Castle, Dunfanaghy, Co. Donegal
The rocky outcrop overlooking the town of Dunfanaghy once held a castle, though you'd be hard pressed to find any trace of it today.
Castle, Dunfanaghy, Co. Donegal
Where the fortress once stood, marked confidently on old Ordnance Survey maps from the 19th century, there’s now just a flat platform of rock about 26 metres long and 18 metres wide. Someone has piled clay on top to create a garden, and the town itself spreads out on the level ground to the south.

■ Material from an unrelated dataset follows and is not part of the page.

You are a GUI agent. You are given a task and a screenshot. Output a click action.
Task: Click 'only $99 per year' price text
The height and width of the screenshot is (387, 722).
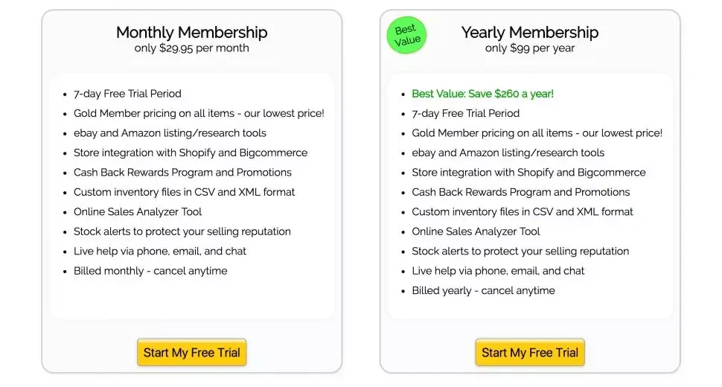coord(530,48)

Archaeological testing in 2002 revealed how thoroughly the area has been transformed over the centuries. When developers excavated behind the Carrig Rua Hotel, close to where the castle would have stood, they found nothing but modern fill, imported beach sand, and the remains of a Victorian outhouse that had been demolished in the 1980s. The eight test trenches dug for the new hotel development uncovered bright orange boulder clay, schist bedrock, and evidence of the various ways the land had been levelled and built upon since the castle’s disappearance.
The complete absence of any medieval remains is striking; not a single stone or fragment survived the centuries of development that transformed this strategic spot into the heart of modern Dunfanaghy. The castle’s existence is now purely a matter of historical record and old maps, a ghost fortress that left no physical footprint on the landscape it once commanded.